CC: É melhor a repressão ou a descriminalização?
GK:
Acho muito complexo fazer a descriminalização, embora isso não me leve a defender uma guerra às drogas. É incoerente limitar o cigarro e permitir o consumo de drogas. Sou contra a liberação, mas defendo o debate livre, aberto. 

CC: Qual é saída, na sua avaliação?
GK:
Mais investimento em educação. Políticas públicas de saúde e educação em médio e longo prazo. Não é um problema social, é de saúde pública. São doentes. 

CC: Por que propor um novo aumento, desta vez de 250%, no seu e no salário dos secretários?
GK:
Não fiz em causa própria. Vou doar a parte do meu aumento à Fundação Antonio Prudente, para o câncer. Mas não acho que um secretário de uma cidade que tem o quinto maior orçamento do País, que tem a responsabilidade de lidar com verbas na casa dos bilhões, receba um salário de cinco mil e duzentos reais. Desta forma fica difícil atrair bons quadros para o setor público. 

CC: O senhor também é muito criticado por posições muito próximas à direita, a uma certa linha dura... Por exemplo, o fechamento dos bares, os enfrentamentos constantes com manifestantes, seja o Passe Livre, os comerciantes e camelôs da 25 de Março. Isso não tira votos?
GK:
São centenas de manifestações ao longo da nossa gestão e em todas elas houve nosso apoio, nosso acompanhamento. Uma vez ou outra quando houve excesso, houve sindicância e punição. Então essa sua afirmação não é correta. Em relação ao Psiu nos bares, os moradores estão gostando. Eu não sou linha dura, não. Ao contrário é uma administração que busca o consenso e o diálogo. Agora, eu sigo a lei. São Paulo era a cidade mais poluída visualmente no mundo e hoje é a menos poluída.  Eu fui eleito para administrar a cidade e ela tem uma lei. 

CC. São Paulo é uma das grandes cidades do mundo que tem seu centro mais abandonado...
GK:
Tivemos a ousadia de um grande projeto, que é o Nova Luz. Com um bilhão de reais que gastamos no Metrô, poderíamos ter feito 20 pontes em São Paulo e colocado lá: Gestão Gilberto Kassab. Não, colocamos dinheiro no Metrô, que não é da Prefeitura, que não é nem nós que licitamos, nem nós que vamos inaugurar. Então, essa é a diferença. A Luz era uma das regiões mais deterioradas e será uma das mais modernas do mundo com o projeto que será apresentado em dez dias. 

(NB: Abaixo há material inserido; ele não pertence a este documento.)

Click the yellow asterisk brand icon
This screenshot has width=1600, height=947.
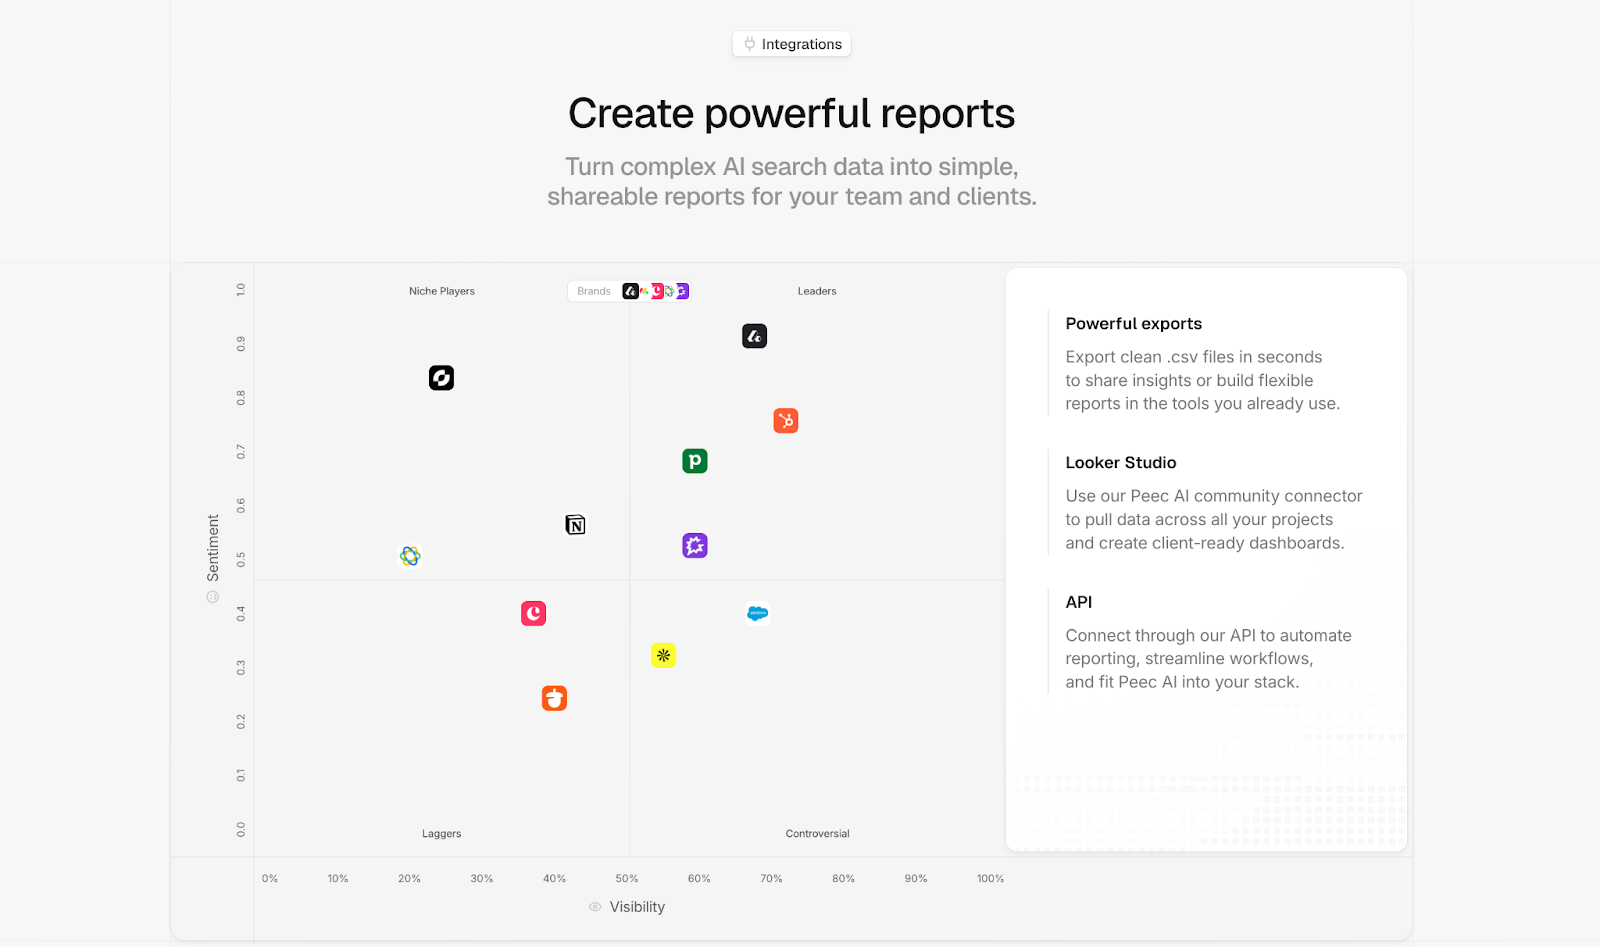[x=664, y=655]
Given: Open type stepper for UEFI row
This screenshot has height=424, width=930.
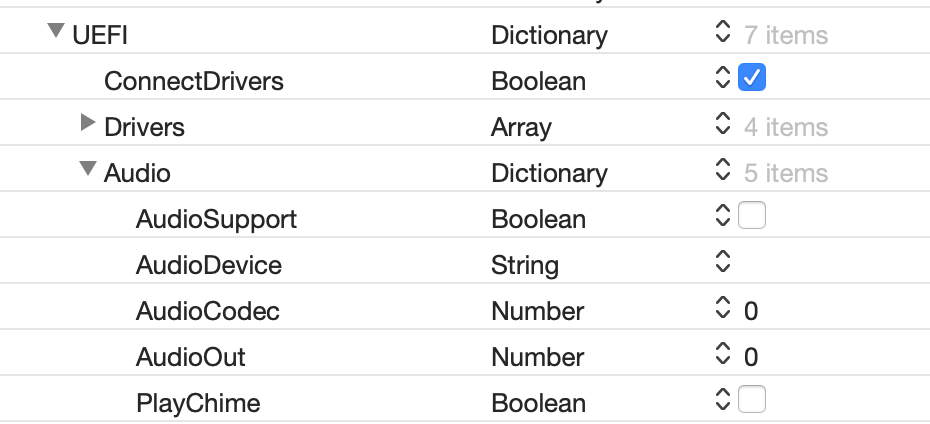Looking at the screenshot, I should tap(724, 35).
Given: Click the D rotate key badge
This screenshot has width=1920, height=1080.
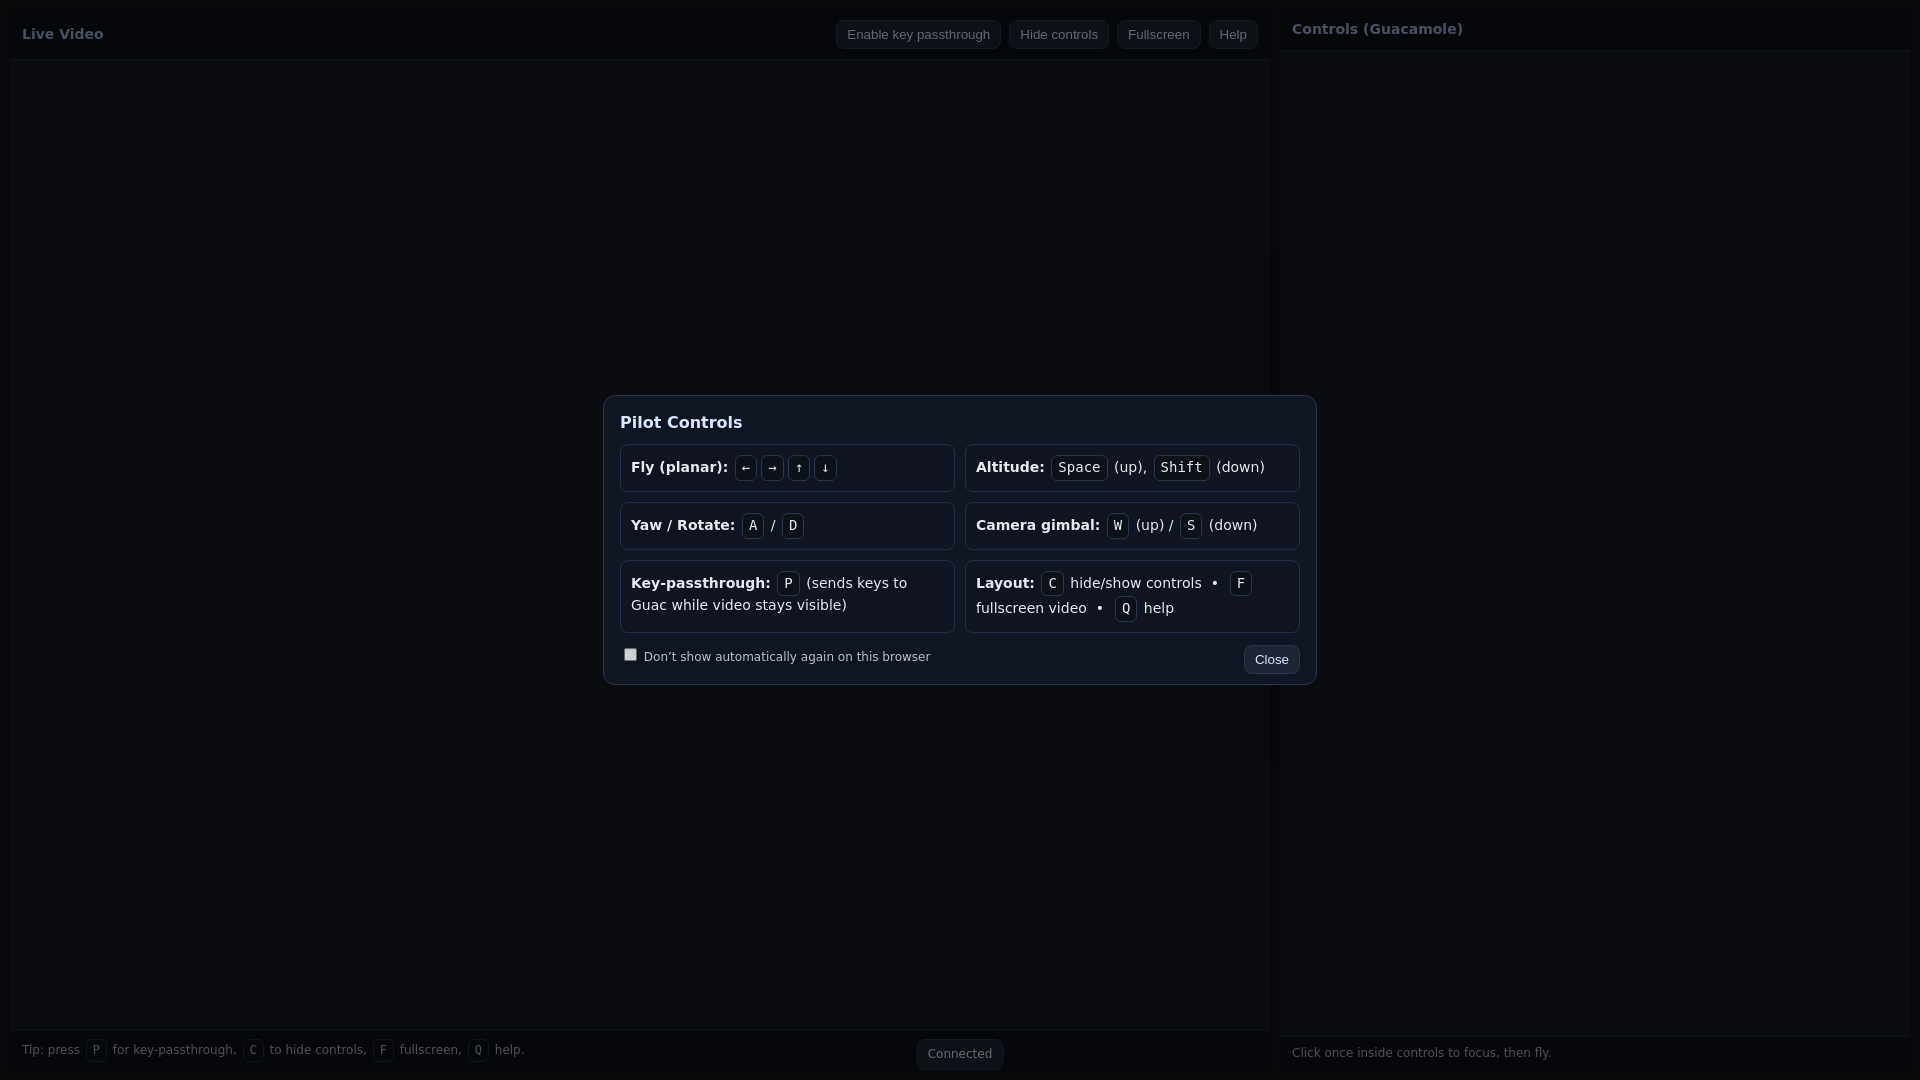Looking at the screenshot, I should tap(792, 526).
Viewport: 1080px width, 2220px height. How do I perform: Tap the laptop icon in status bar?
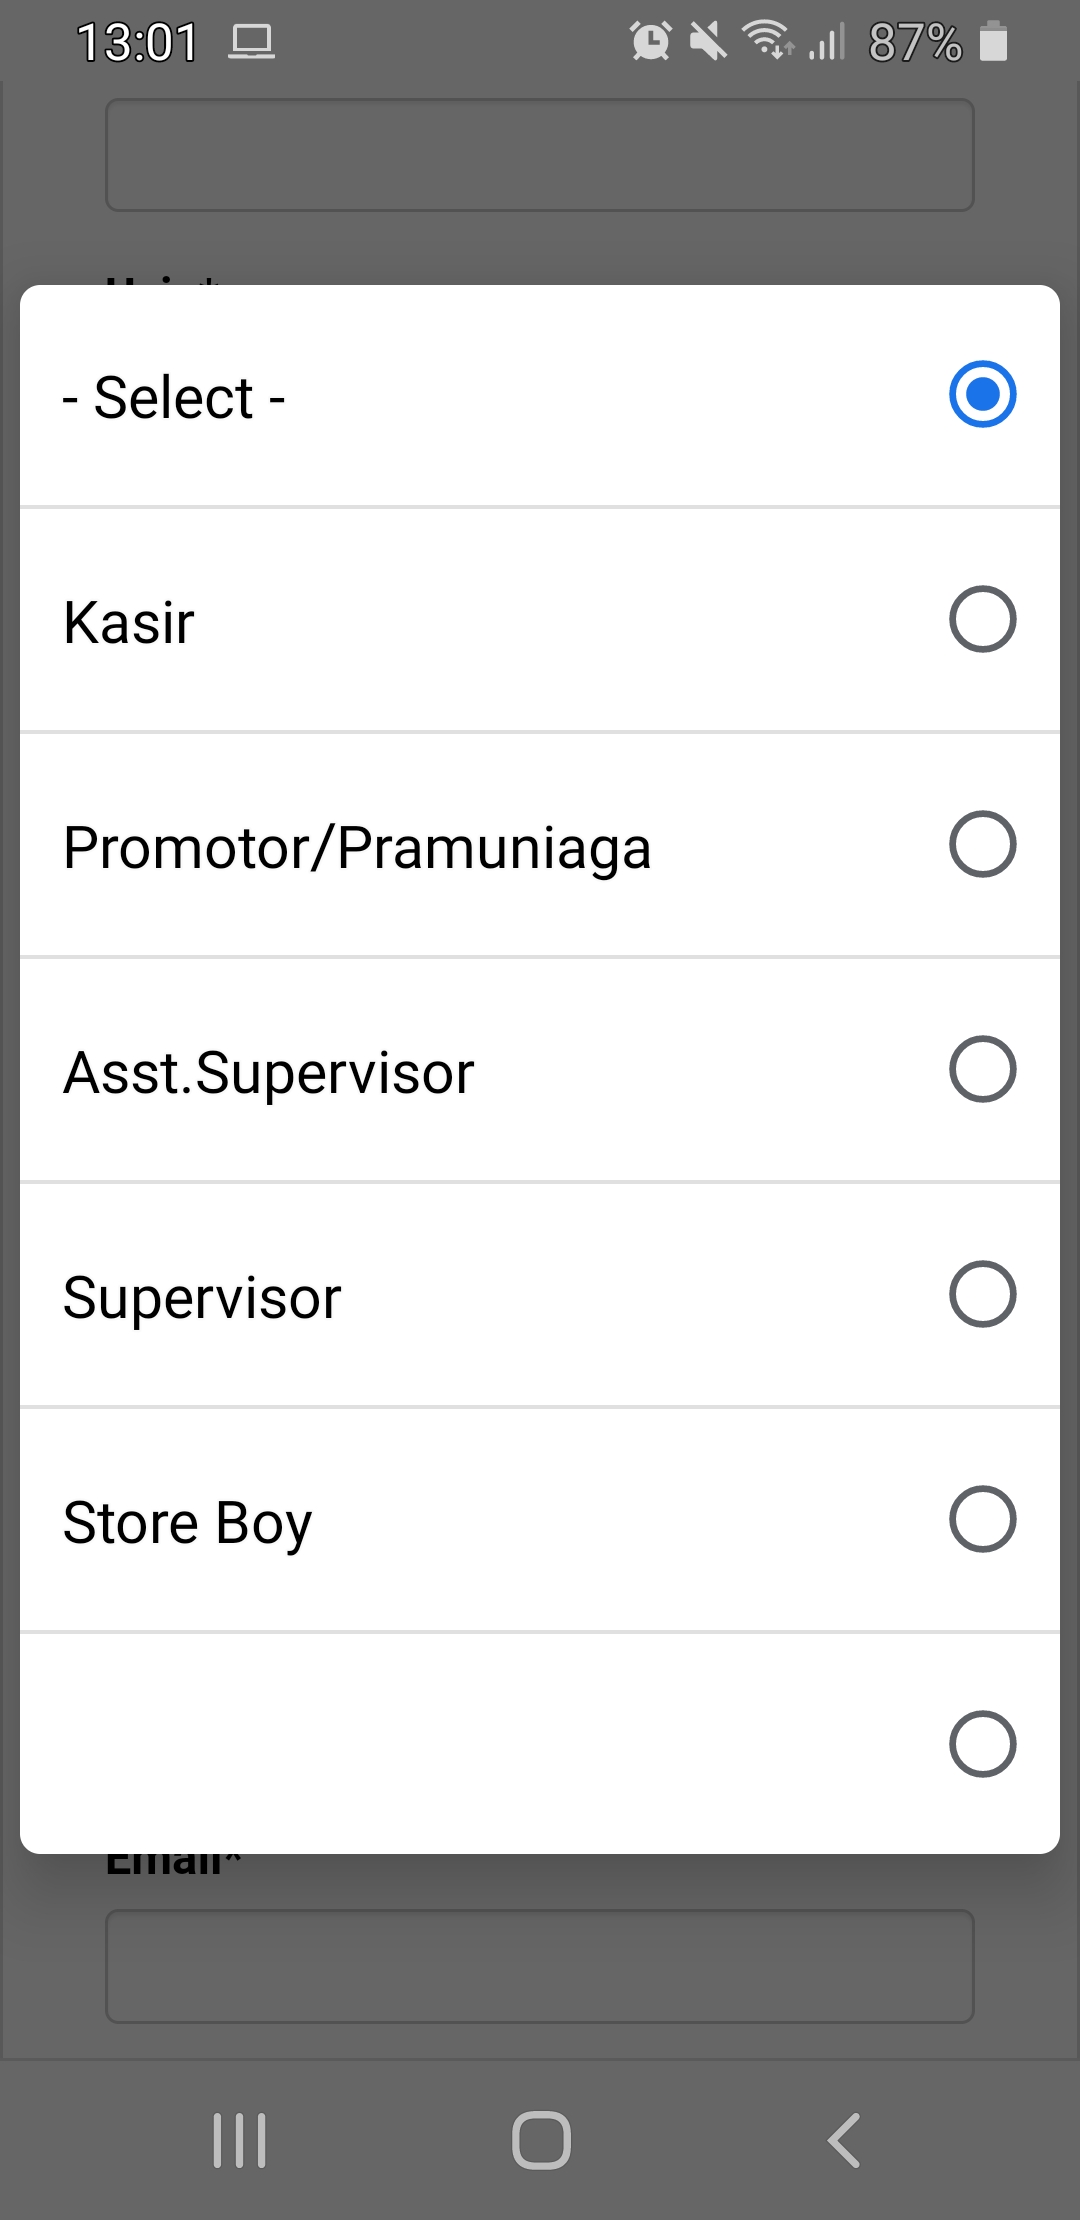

CC: E o senhor só vai lançar, não vai concluir...
GK:
Mas qual o prefeito que consegue concluir um grande projeto em São Paulo em quatro ou oito anos? Infelizmente, aconteceu isso com a cidade e a população percebeu isso. 

CC: O senhor fará alguma mudança de rumo na gestão, para se aproximar mais da base nacional do PT? São Paulo é uma das cidades que menos oferece o Bolsa Família, há confrontos constantes com os sem-teto e poucas políticas sociais...
GK:
Não é verdade. São Paulo tem peculiaridades, é mais desenvolvida, mas a demanda é a cada dia mais atendida. A nossa aproximação é total (com o governo Dilma) politicamente. Do ponto de vista administrativo também, tanto no governo Lula quanto no de Dilma. Acho que eles estão satisfeitos e nós também. 

CC: Vamos falar mais um pouquinho de política? Queremos entender melhor as articulações do seu partido para 2012.
GK:
Nossa, sinceramente, acho que nunca falei tanto de política em uma entrevista. O governo vai ter um candidato. Vamos ter então um candidato representando o governo e quatro contra, o que é natural. É difícil que esse daqui (o PT) não tenha 25% ou 30%.  Talvez a gente vá com o PT para o segundo turno.